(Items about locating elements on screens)
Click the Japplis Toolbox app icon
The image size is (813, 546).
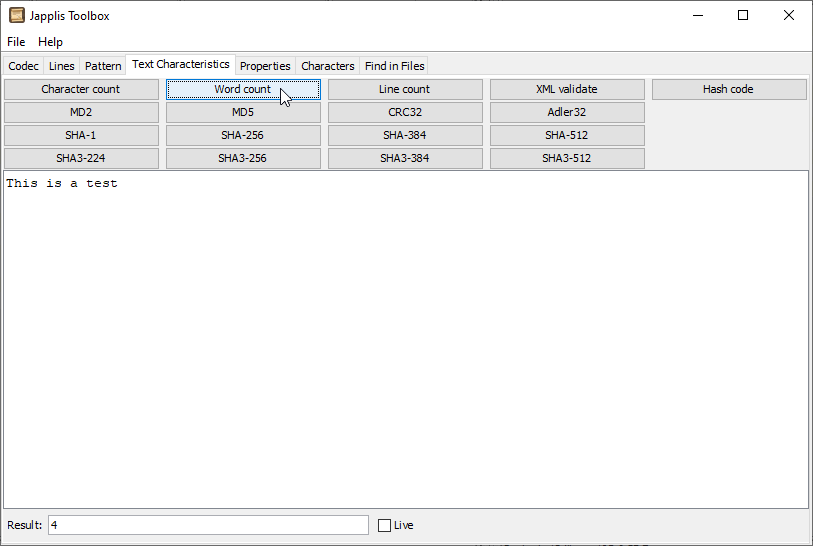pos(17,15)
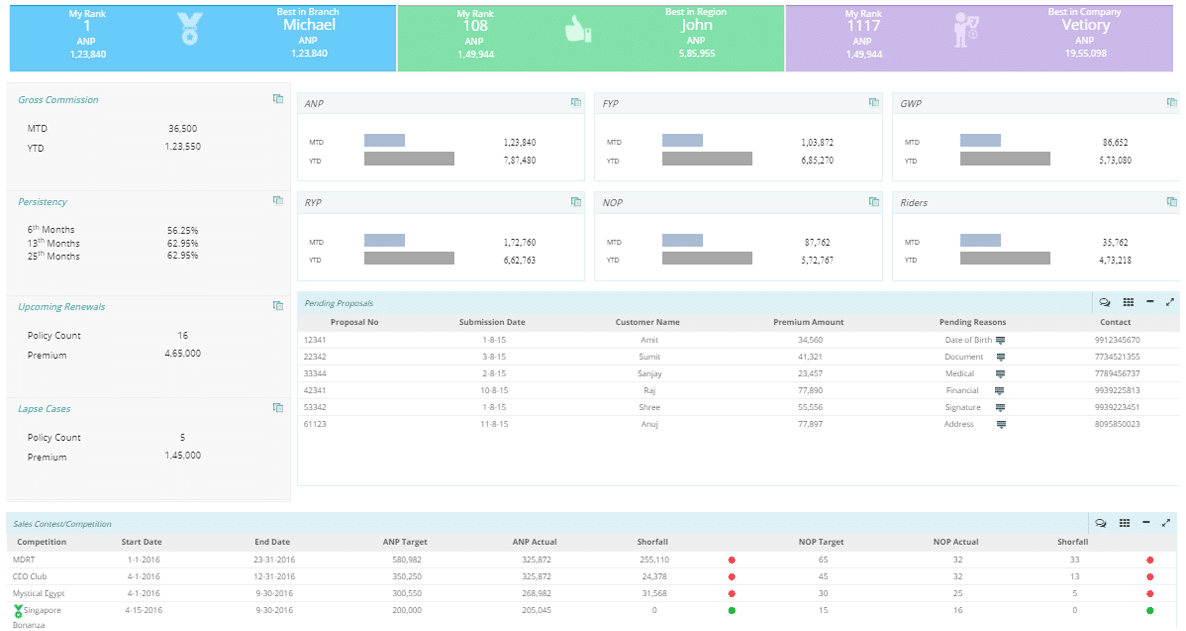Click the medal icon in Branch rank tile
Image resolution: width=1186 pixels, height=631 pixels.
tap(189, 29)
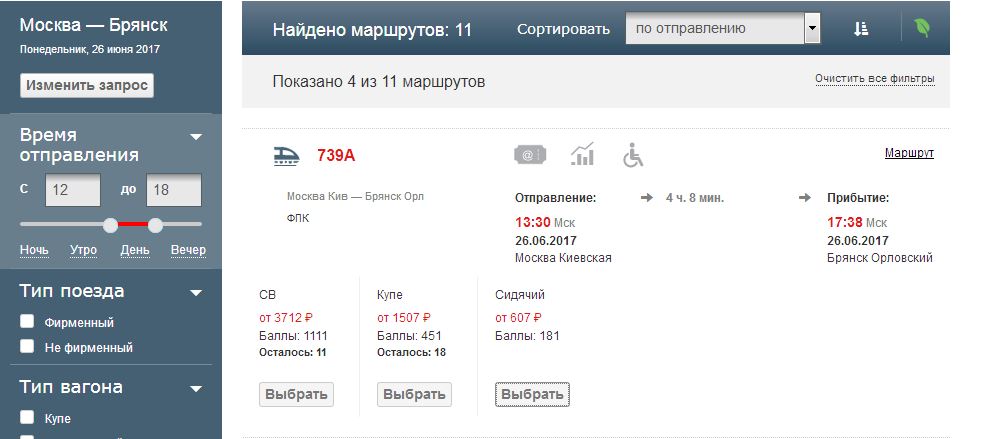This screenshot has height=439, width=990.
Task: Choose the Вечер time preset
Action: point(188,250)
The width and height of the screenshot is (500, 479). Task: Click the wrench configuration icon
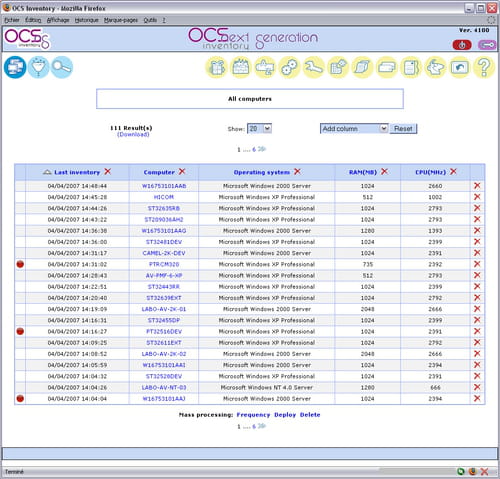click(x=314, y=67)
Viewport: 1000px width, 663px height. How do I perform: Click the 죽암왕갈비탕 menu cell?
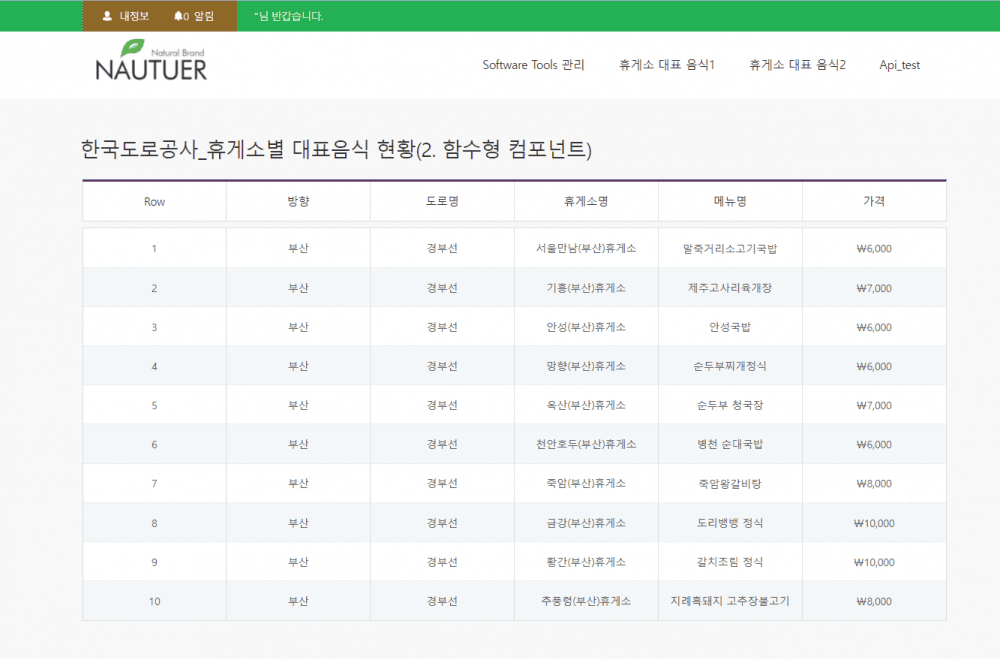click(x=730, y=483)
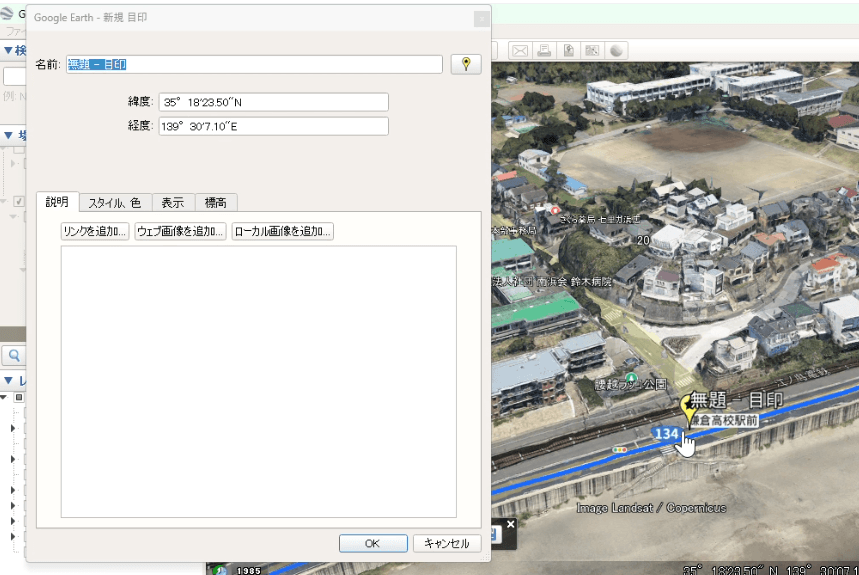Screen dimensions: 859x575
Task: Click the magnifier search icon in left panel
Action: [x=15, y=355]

TASK DIRECTIONS:
Can you reproduce all of the items above word for word, with the pictures left out?

CORRECT RESPONSE:
Click the Japplis Toolbox app icon
The image size is (813, 546).
pos(17,15)
Click the medal icon in Branch rank tile
Image resolution: width=1186 pixels, height=631 pixels.
tap(189, 29)
This screenshot has height=439, width=990.
Task: Choose the Вечер time preset
Action: point(188,250)
The width and height of the screenshot is (500, 479). Task: Click the wrench configuration icon
click(x=314, y=67)
Viewport: 1000px width, 663px height. How do I perform: Click the 죽암왕갈비탕 menu cell?
click(x=730, y=483)
Screen dimensions: 859x575
Task: Click the magnifier search icon in left panel
Action: [x=15, y=355]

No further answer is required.